Control port failures for hidden services
With Tor 0.3.2.9 on Linux, connect to the control port. Then setconf HiddenServiceDir (to create a new service) and HiddenServicePort, as one command. Then getconf HiddenServiceOptions to make sure it's right.
Now, connect to your new hidden service from another computer, with no authorization. Success, as expected.
Then, setconf HiddenServiceDir (for the same service as before), HiddenServicePort, and HiddenServiceAuthorizeClient, all as one command. Notice the hostname file for the hidden service now contains an auth cookie, as expected.

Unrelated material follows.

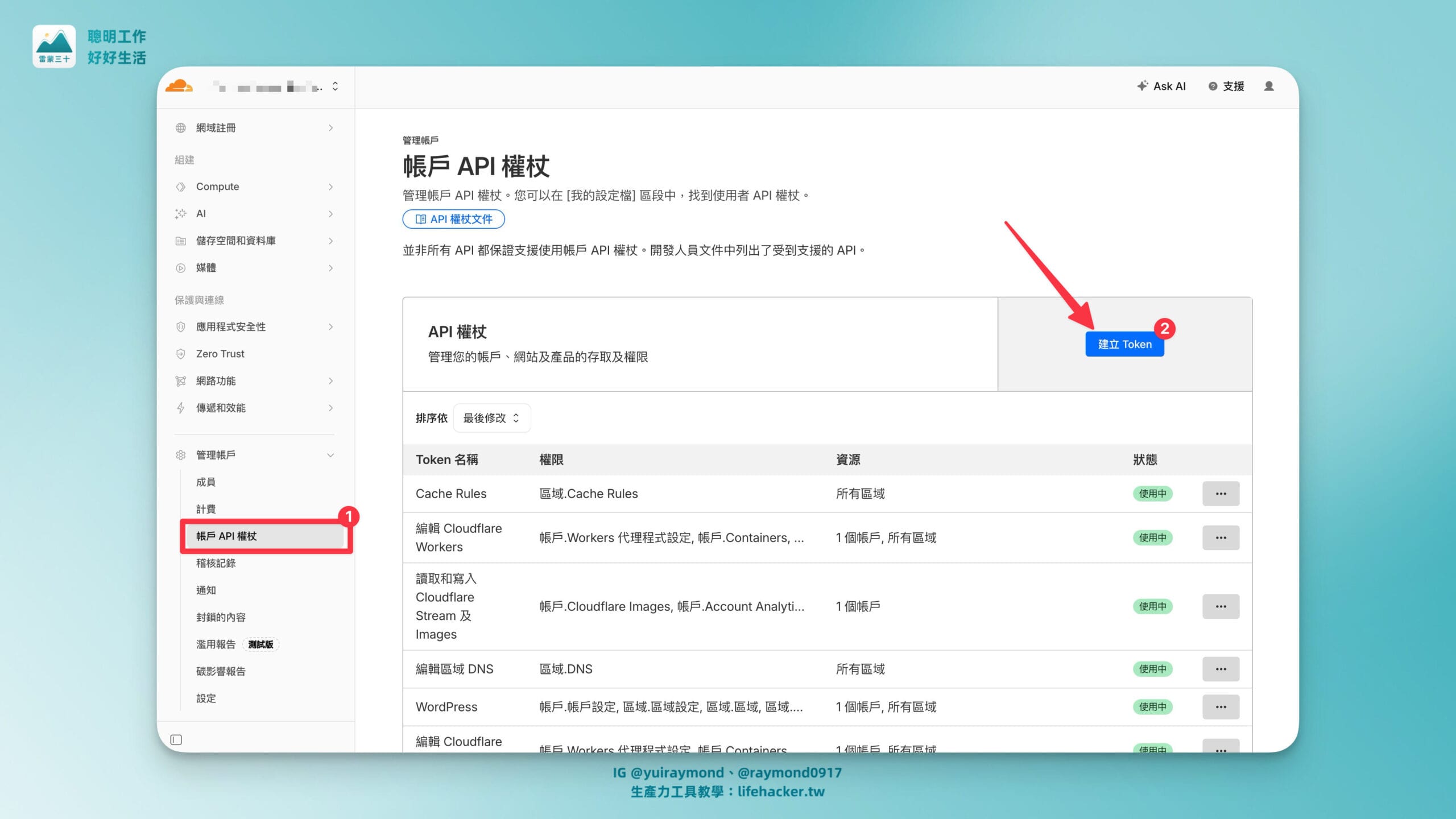
Task: Open the 最後修改 sort dropdown
Action: pyautogui.click(x=491, y=418)
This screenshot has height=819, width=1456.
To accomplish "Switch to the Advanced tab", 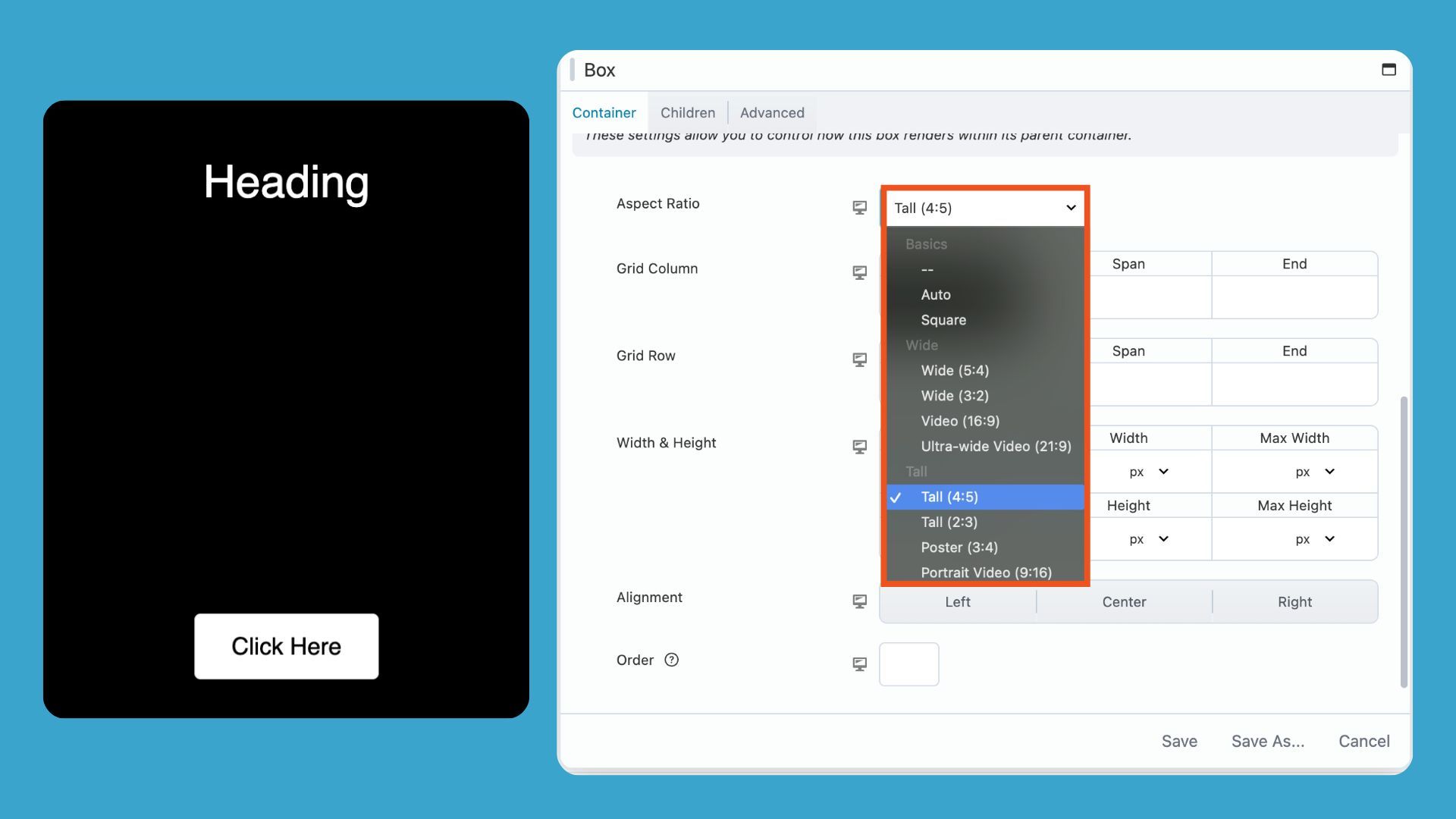I will click(x=772, y=112).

Finally, connect to the hidden service again from another computer, still with no authorization. Success! But it should fail, since you didn't provide the auth cookie!
To fix it, you have to restart Tor on your server, and do setconf with HiddenServiceAuthorizeClient the first time.
The same bug hits in the other direction too: after you restart Tor to start enforcing the auth cookie, if you do setconf without HiddenServiceAuthorizeClient, then the auth cookie immediately disappears from the hostname file (as expected), but Tor continues enforcing the cookie until you restart.
The same configuration-stickiness bug applies to setconf HidServAuth on the client side too (tested on Linux and Windows). If you try to connect to a hidden service requiring authentication before you set HidServAuth, then of course it fails, but if you then set HidServAuth, it still fails. You have to restart Tor, then set HidServAuth before you try to connect to the hidden service for the first time. Then it will succeed.
Just to be clear: to trigger these bugs, do all the various configurations and reconfigurations exclusively via the control port. Don't set any of them in torrc.